The Government launched the procurement process for the project in May, seeking parties to partner with in funding the light rail link.
The New Zealand Super Fund indicated its “strong interest” early in the process, with its chief executive Matt Whineray saying the fund considers the project to be an “attractive prospect for investment.”
But since then, Twyford and the New Zealand Transport Agency (NZTA) have been mum on any other expressions of interest in the project, except to say there has been a lot.
Asked for more details on the interest, Twyford says he’s unable to provide them – “other than to say NZTA have had a lot of discussions with potential investors and suppliers.”
Similarly, NZTA has been reluctant to comment on which parties have shown interest in the light rail contract.
“The Transport Agency has had many requests for information from organisations wanting to find out more about the project, with an interest to being involved in the delivery of light rail,” NZTA system design manager Brett Gliddon says.
“In the interim, the Transport Agency will work together with its government partners to consider any potential investment proposals.”
NZTA did not answer questions asking how many offers of investment it has received from potential partners, or where they are from.
Twyford says the Government will be taking its time to make sure it finds the right investor.
“We’re going to take a little while to do the market soundings, to talk to Public Private Partnership (PPP) investors and others on precisely how we procure and contract the light rail project.”

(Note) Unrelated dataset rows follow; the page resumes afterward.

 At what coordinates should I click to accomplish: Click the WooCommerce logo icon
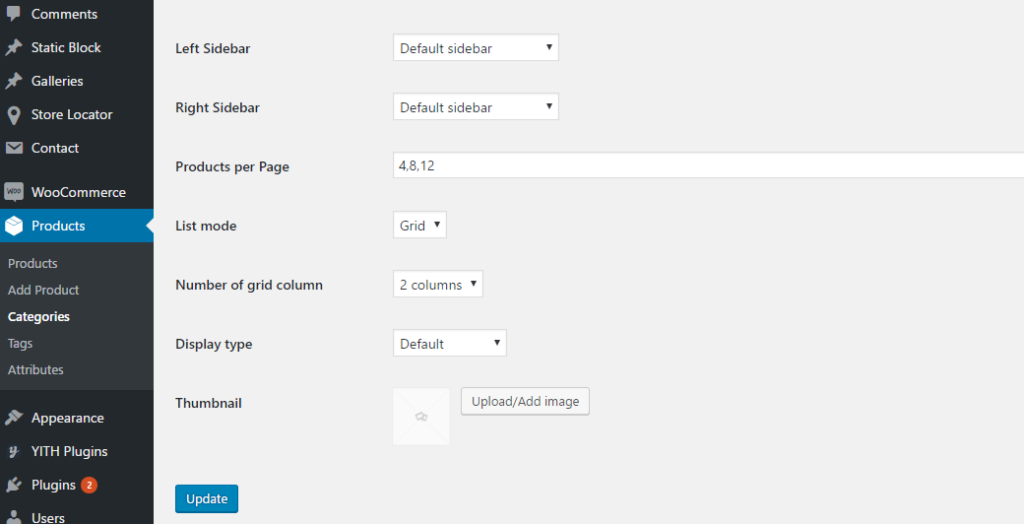(x=14, y=192)
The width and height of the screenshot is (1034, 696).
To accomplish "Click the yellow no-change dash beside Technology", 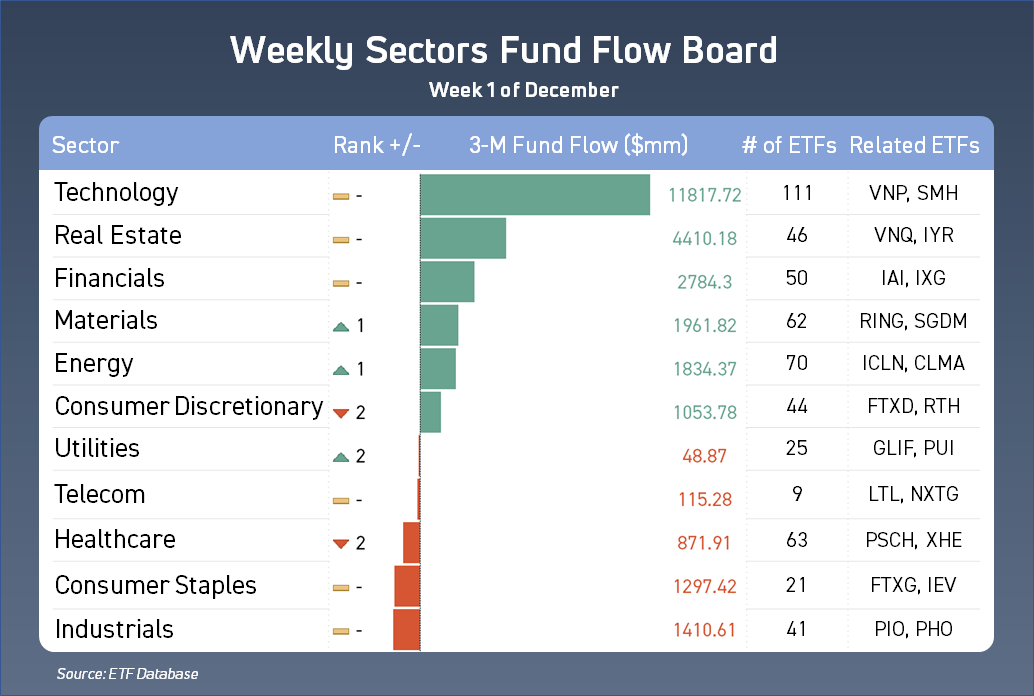I will (x=341, y=196).
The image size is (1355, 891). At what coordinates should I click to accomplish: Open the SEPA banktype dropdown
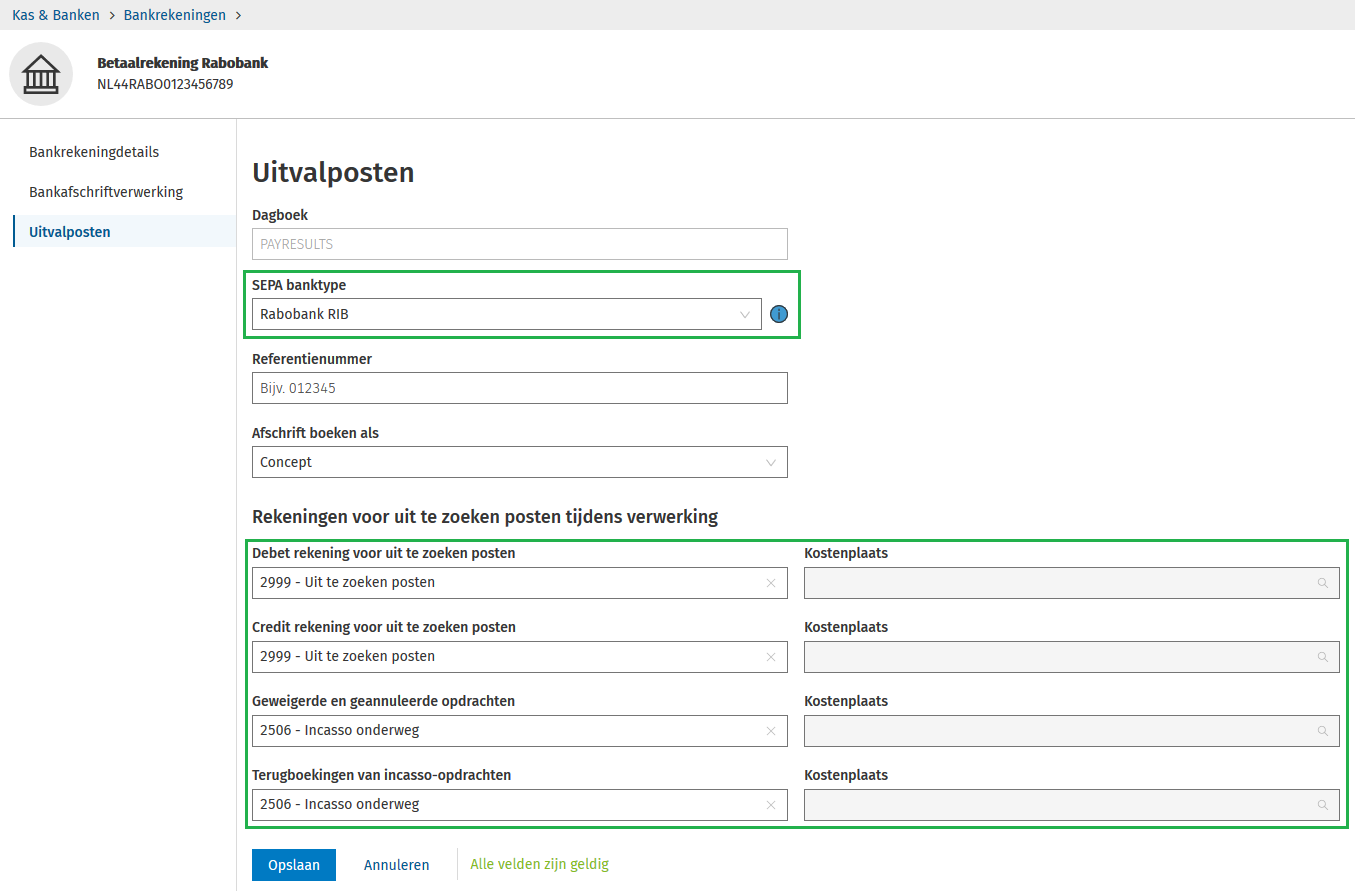(x=506, y=314)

He says one of the things officials have learned from talking to people involved with light rail projects overseas is that it’s best to invest thoughtfully upfront to get the deal structured in the right way.
“Then you save yourselves problems down the track.”
In the past, Twyford has estimates the project will cost about $6 billion, making it the biggest transport project in New Zealand history.
In its 10-year transport plan for Auckland, the Government earmarked $1.8 billion in seed funding with the option of securing private investment for the light rail project.